Objetivos ▸
[1] No texto sobre a Quaresma, que exemplos são dados de coisas que mudam a vida de toda uma coletividade?
[2] Diz se cada frase concorda com o texto sobre a Quaresma. Responde sim ou não e cita as palavras do texto que o mostram.
(a) A Quaresma deve ser também tempo de decisões comunitárias.
(b) Quem faz penitência deve mostrar um ar sombrio.
(c) Isto só pode acontecer em algumas comunidades cristãs.
[3] Continua o texto sobre a Quaresma a partir da última frase.

A forma sinodal da Igreja, que estamos a
redescobrir e cultivar nestes anos, sugere que a Quaresma seja
também tempo de decisões comunitárias, de pequenas e grandes opções
contracorrente, capazes de modificar a vida quotidiana das pessoas e a vida de
toda uma coletividade: os hábitos nas compras, o cuidado com a criação, a
inclusão de quem não é visto ou é desprezado. Convido toda a comunidade cristã
a fazer isto: oferecer aos seus fiéis momentos para repensarem os estilos de
vida; reservar um tempo para verificarem a sua presença no território e o
contributo que oferecem para o tornar melhor. Ai se a penitência cristã fosse
como aquela que deixou Jesus triste! Também a nós diz Ele: «Não mostreis um ar
sombrio, como os hipócritas, que desfiguram o rosto para que os outros vejam
que eles jejuam» (Mt 6, 16). Pelo contrário, veja-se a alegria nos rostos,
sinta-se o perfume da liberdade, irradie aquele amor que faz novas todas as
coisas, a começar das mais pequenas e próximas. Isto pode acontecer em toda a
comunidade cristã.

Dados brutos ▸
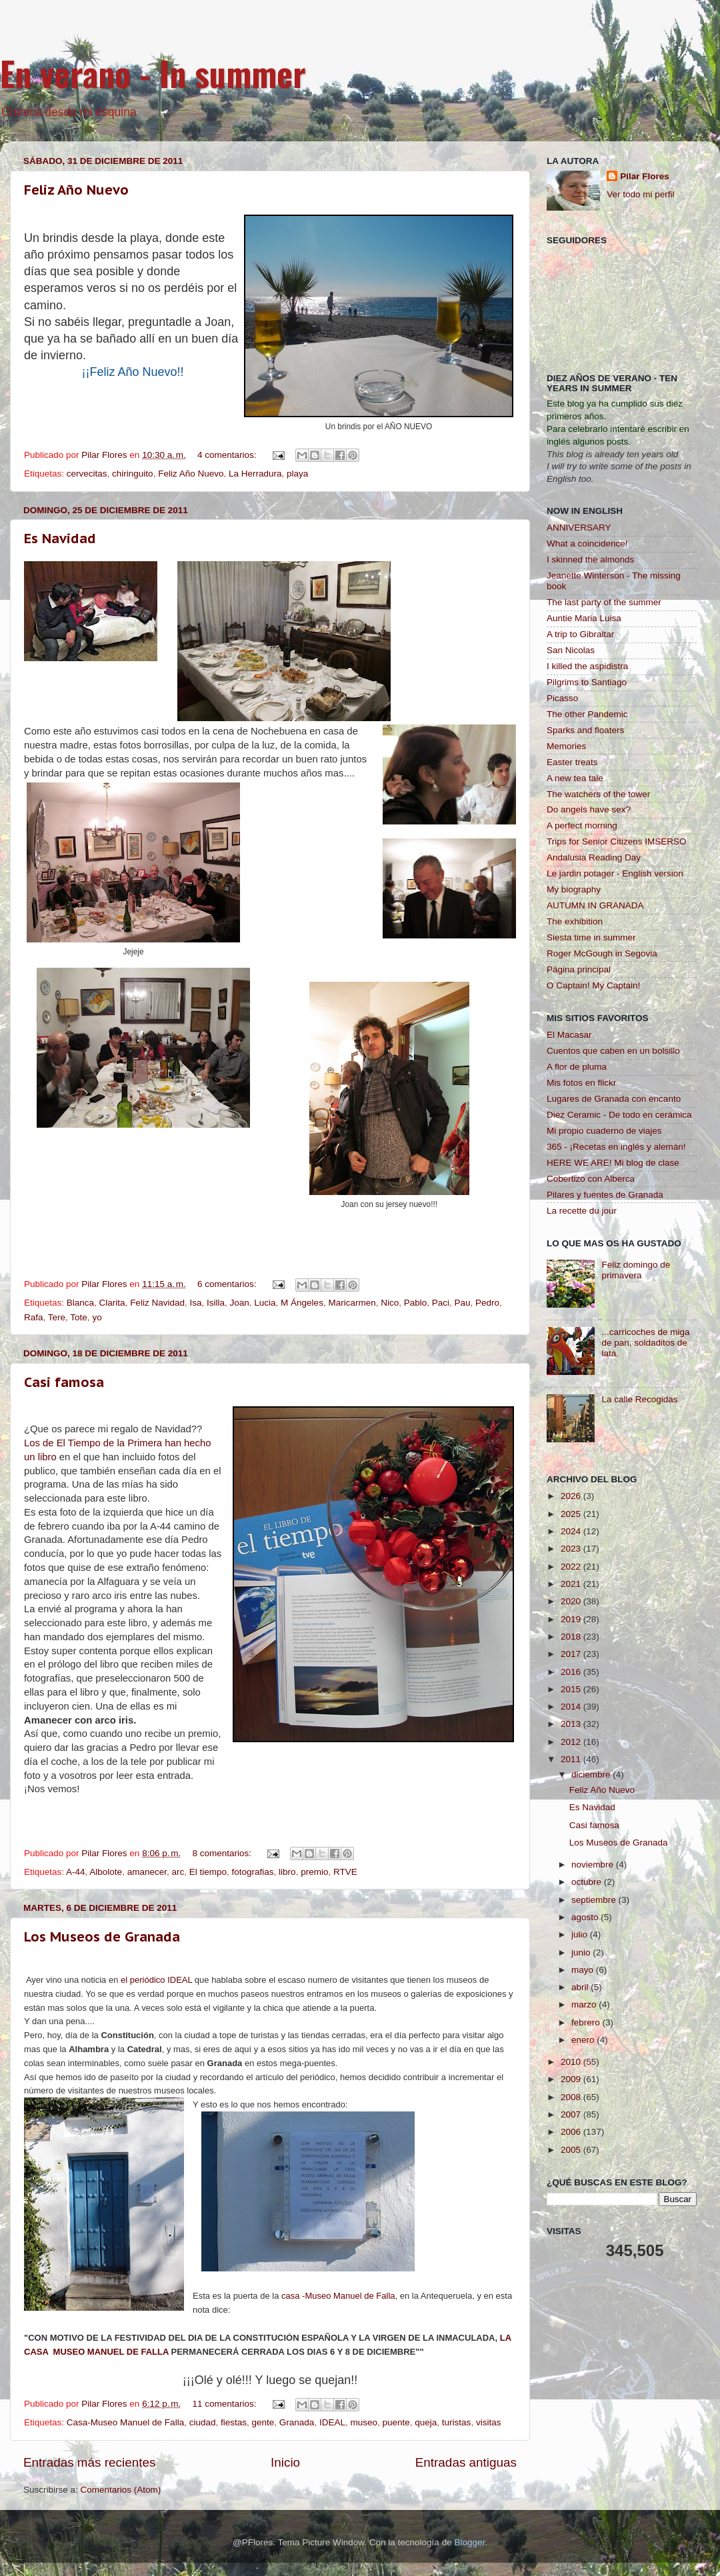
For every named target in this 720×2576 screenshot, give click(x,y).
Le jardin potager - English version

Respostas ▸
[1] Os hábitos nas compras, o cuidado com a criação e a inclusão de quem não é visto ou é desprezado.

[2]
(a) Sim: «sugere que a Quaresma seja também tempo de decisões comunitárias».
(b) Não: «Não mostreis um ar sombrio, como os hipócritas».
(c) Não: «Isto pode acontecer em toda a comunidade cristã».

[3]
Na medida em que esta Quaresma for de conversão, a
humanidade extraviada sentirá um estremeção de criatividade: o lampejar
duma nova esperança. Quero dizer-vos, como aos jovens que encontrei em
Lisboa no verão passado: «Procurai e arriscai; sim, procurai e arriscai. Neste
momento histórico, os desafios são enormes, os gemidos dolorosos: estamos a
viver uma terceira guerra mundial feita aos pedaços. Mas abracemos o risco de
pensar que não estamos numa agonia, mas num parto; não no fim, mas no início
dum grande espetáculo. E é preciso coragem para pensar assim» (Discurso aos
estudantes universitários, 03/VIII/2023). É a coragem da conversão, da saída da
escravidão. A fé e a caridade guiam pela mão esta esperança menina. Ensinam-na
a caminhar e, ao mesmo tempo, ela puxa-as para a frente.[1]
Abençoo-vos
a todos vós e ao vosso caminho quaresmal.
Roma – São João de Latrão, no I Domingo do Advento,
3 de dezembro de 2023.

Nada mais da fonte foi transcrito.